The Second Lady, Mrs Matilda Amissah-Arthur, has charged librarians to follow the changing media landscape and the rapid information growth, to learn new skills.
She said information literacy has the potential to create new opportunities to improve people’s ways of life, and empower them to be able to achieve their personal, social and occupational goals.
Mrs. Amissah-Arthur was speaking at the Biennial Congress and the Annual General Meeting of the Ghana Library Association at the Cape Coast University.
The meeting which was attended by librarians across the country, was on the theme: “Information Literacy and a Changing Landscape”.
Mrs Amissah-Arthur said in this digital age, information literacy has become a basic human right, and as such people have to live, learn and work in the digital society.

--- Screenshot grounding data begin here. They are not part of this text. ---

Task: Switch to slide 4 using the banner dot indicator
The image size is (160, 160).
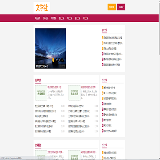Action: [x=62, y=60]
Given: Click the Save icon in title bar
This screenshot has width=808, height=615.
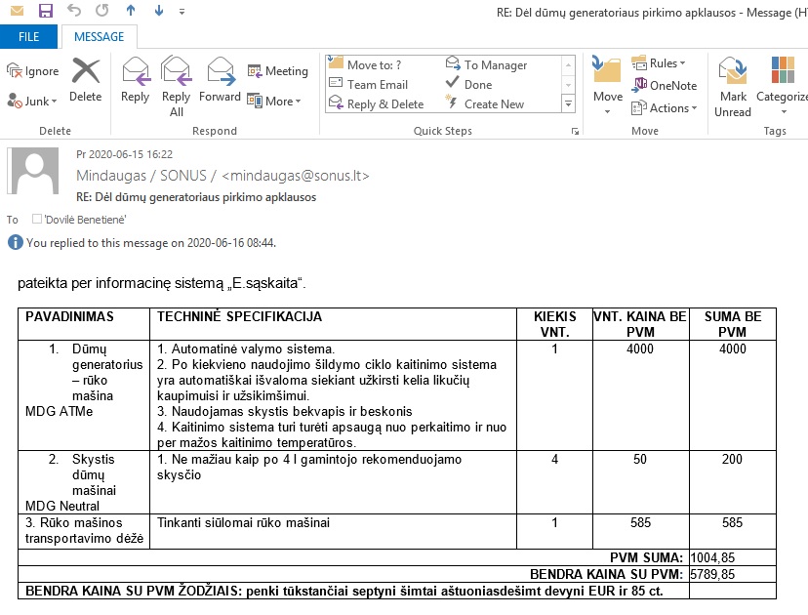Looking at the screenshot, I should pos(45,12).
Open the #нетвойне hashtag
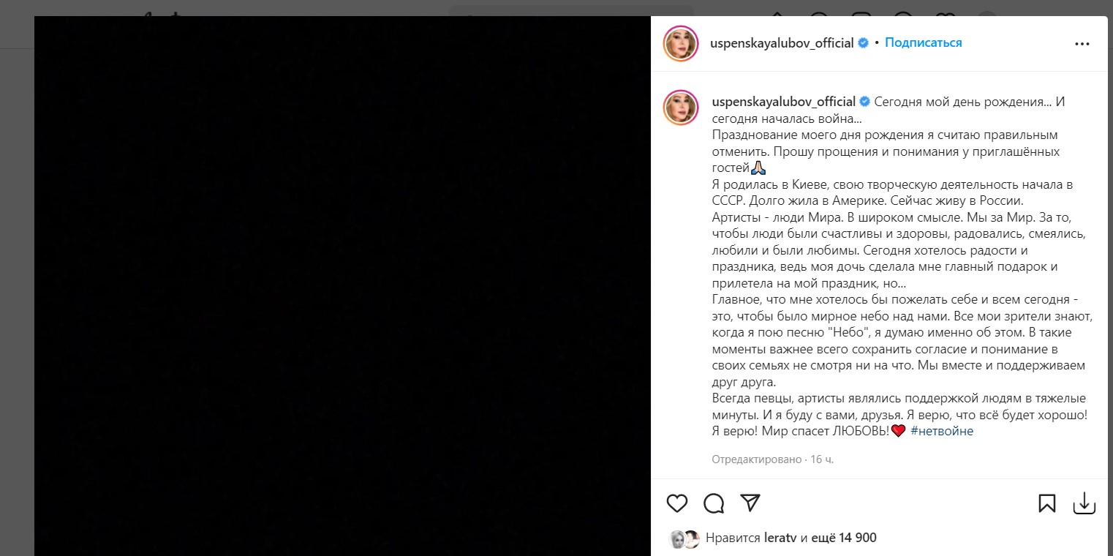The width and height of the screenshot is (1113, 556). point(942,431)
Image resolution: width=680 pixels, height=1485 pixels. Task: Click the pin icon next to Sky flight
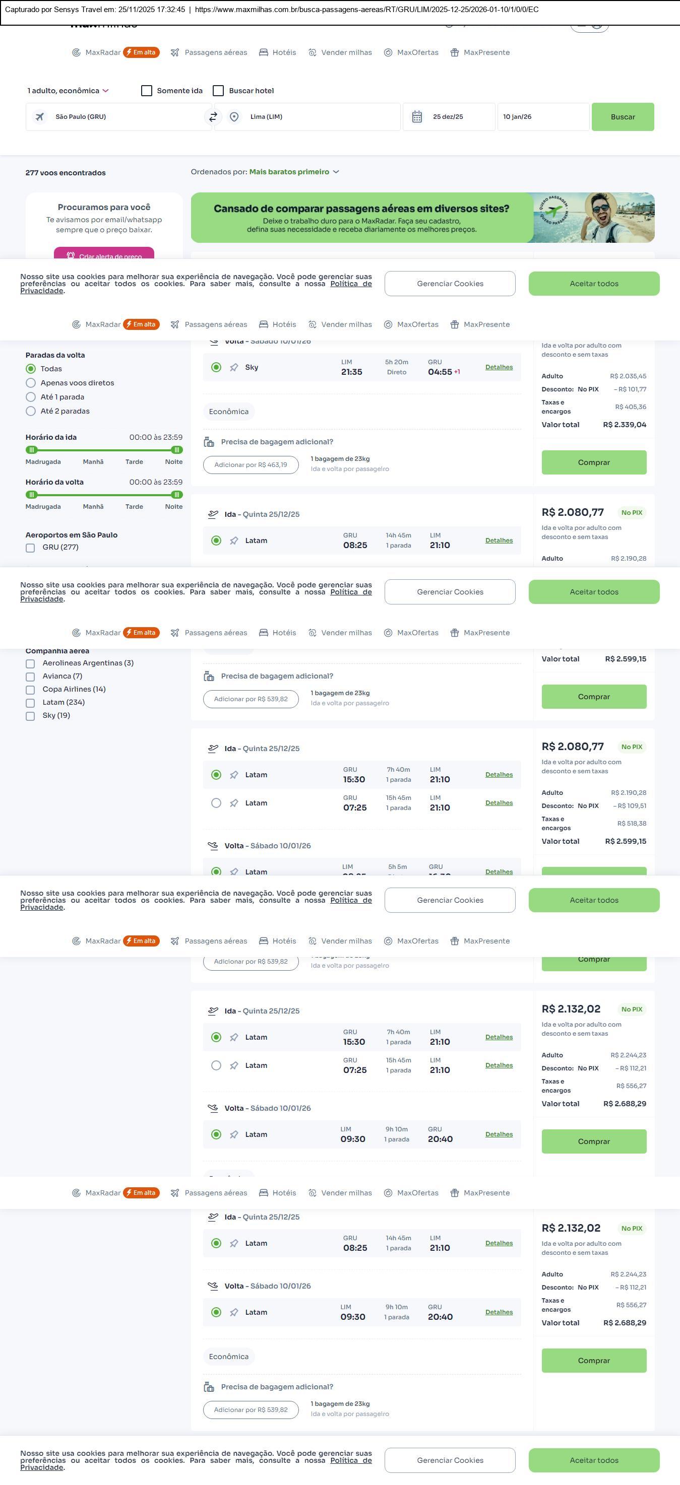(234, 368)
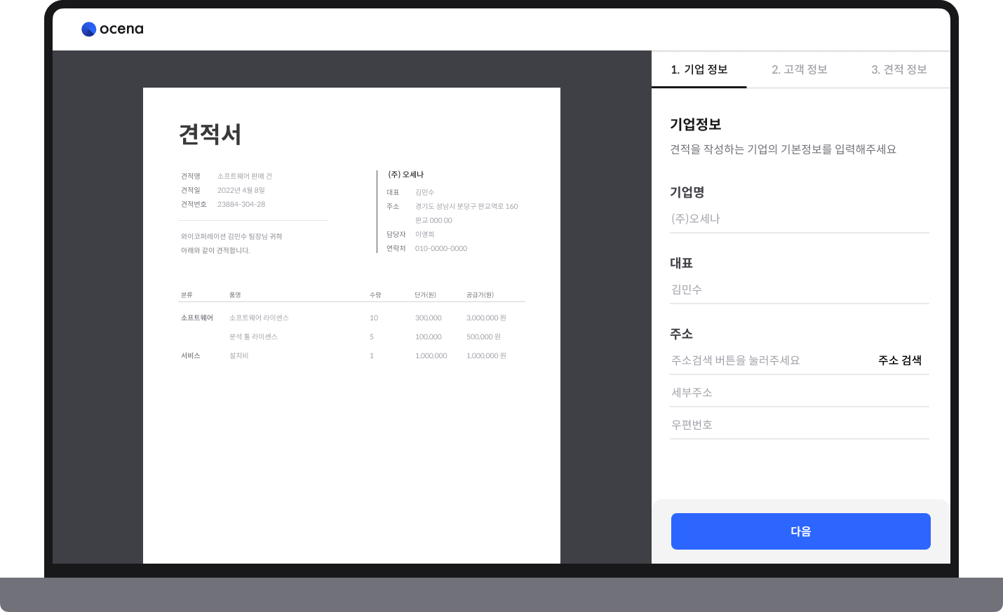Click the 대표 name input field
This screenshot has height=612, width=1003.
click(800, 289)
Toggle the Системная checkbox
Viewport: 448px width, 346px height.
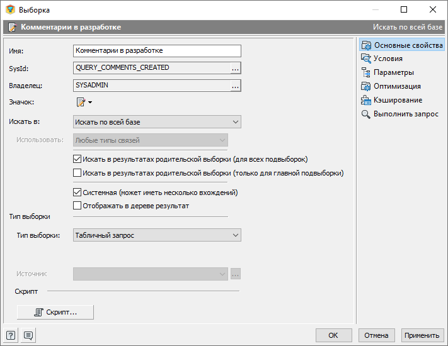tap(78, 193)
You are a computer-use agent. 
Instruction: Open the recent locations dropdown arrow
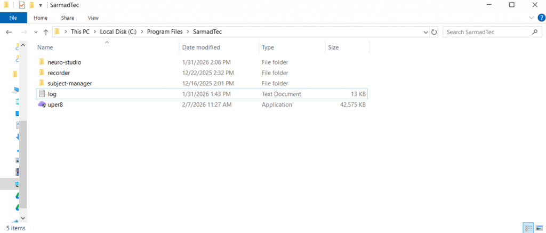(x=36, y=32)
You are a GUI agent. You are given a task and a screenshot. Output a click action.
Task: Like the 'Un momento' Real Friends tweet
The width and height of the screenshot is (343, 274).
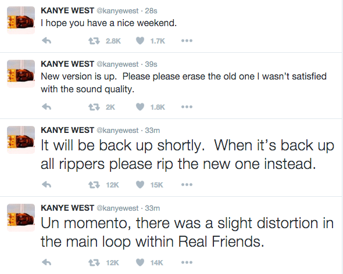[x=140, y=262]
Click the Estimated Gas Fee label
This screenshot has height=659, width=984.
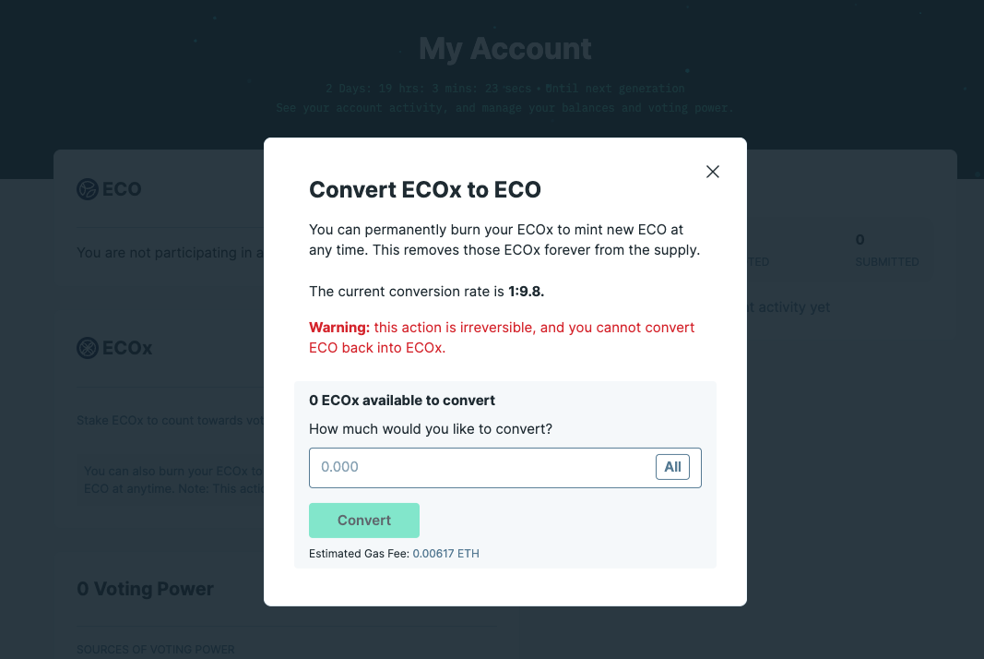click(358, 553)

She said, in order for people to survive and succeed in this complex environment, they need to acquire the skills to enable them assess and package the needed information for effective use.
“We are confronted daily with new information, as well as knowledge in different forms,” she added.

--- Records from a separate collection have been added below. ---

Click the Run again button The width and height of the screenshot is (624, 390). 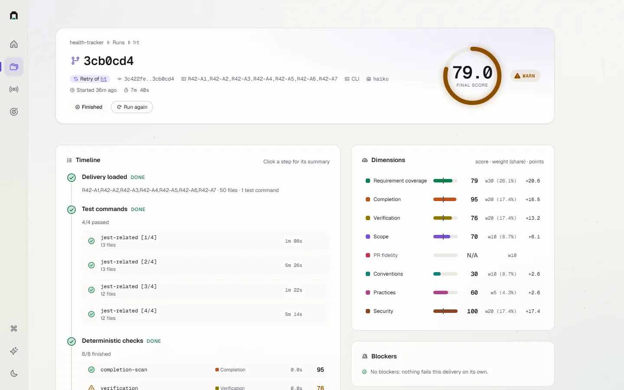pos(132,107)
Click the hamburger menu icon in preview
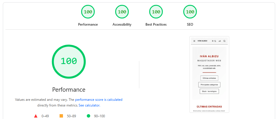 [x=194, y=41]
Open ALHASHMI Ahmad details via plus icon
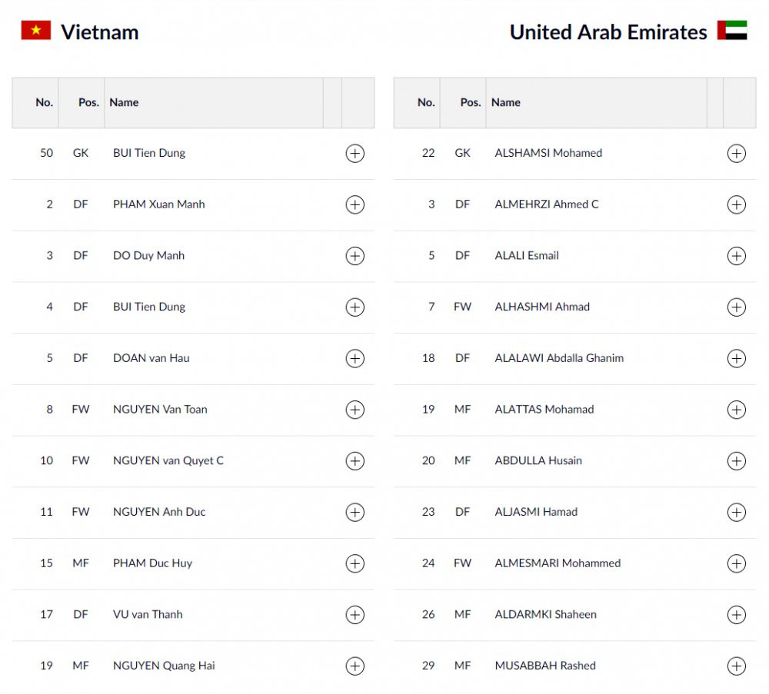This screenshot has width=769, height=694. coord(736,307)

Mrs Amissah-Arthur also stated that despite the challenges posed by the changing media landscape, the digital and social media tools have brought some innovations.
She said information literacy could help people evaluate, as well as create, new information and knowledge, that could embrace diverse forms of change from an economy based on labour and capital, to one based on information, adding that information literate workers would be required to interpret the information rightly.
She said because the work force is now more diverse and the economy is now more global-skills required are beyond reading and writing.
She said the changing research landscape leaves non-expert researchers lost without knowledge to the techniques of searching, adding that the Universities are going through changes caused by the increase in student population, budget cuts and increase in service demands.
Dr Perpetual Dadzie, President of the Ghana Library Association, said the information landscape is constantly evolving with the changing social, political and economic environment of our society.
She entreated library and information professionals to accept change as part of their roles, as information literacy contributes greatly to the quality of life.
"Our role as library professionals is to accept and embrace change, and to equip ourselves to guide all users in both the digital and non-digital environment," she said.
She noted that librarians and information professionals must be information-literate themselves, adding that information literacy can create new developments, and new opportunities to improve the quality.